As of last week, Gary Lankford was listed as state director of the Ohio Restoration Project, an obstensibly nonpartisan organization based out of Russell Johnson's Fairfield Christian Church. The ORP has played a critical role in Republican Kenneth Blackwell's campaign for governor, honoring the candidate at meetings of "Patriot Pastors" across the state. "This is to elect values candidates," said Johnson of his group.

But as the Columbus Dispatch reports, that's not the only role Lankford has been playing in Ohio politics. Acting as the Ohio GOP's "social conservative coordinator," Lankford recently distributed an e-mail to spread rumors about Blackwell's Democratic opponent, Ted Strickland, and his wife.

The e-mail, obtained by The Dispatch, was sent to an undisclosed group of GOP supporters — with instructions to forward it to others — by Gary Lankford, whom the party hired in July as its "social conservative coordinator." He was paid $16,000 as a "voter contact consultant" for the primary-election campaign of GOP gubernatorial candidate J. Kenneth Blackwell before taking the party job.

Among other things, the e-mail says Strickland married his wife, Frances, at 46, has no children and lives apart from her. It also links readers to an Internet blog that directly questions the sexual orientation of both Stricklands and notes accusations he is "soft on those who sexually assault children."

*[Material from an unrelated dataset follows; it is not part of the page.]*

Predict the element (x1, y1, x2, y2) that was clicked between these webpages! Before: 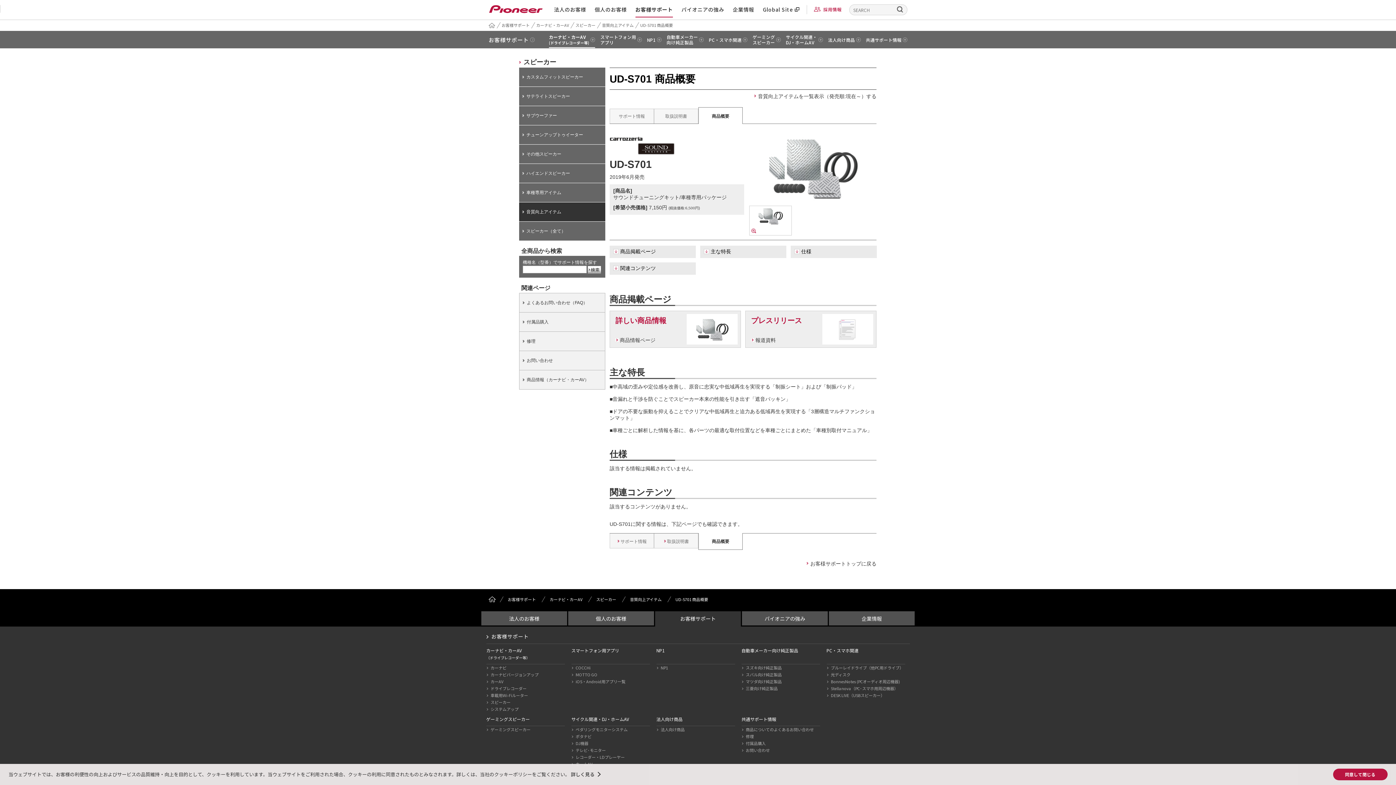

Blackwell and ORP chairman Johnson often insinuate that their political opponents are something akin to enemies of Christianity in America, and recently, Blackwell said that Democrats like Strickland "believe government is God." Standing by the remark, his spokesman added that Strickland's allies believe "God and faith have no place in the public square." Early polls suggest that charges of anti-Christian sentiments may not stick against Strickland, himself a United Methodist minister. Perhaps the rumor campaign started by Lankford--an operative of both the Republican Party and the church-based Ohio Restoration Project--portends a blunter approach in the next three months.

UPDATE: The Ohio Republican Party has fired Lankford, the AP reports.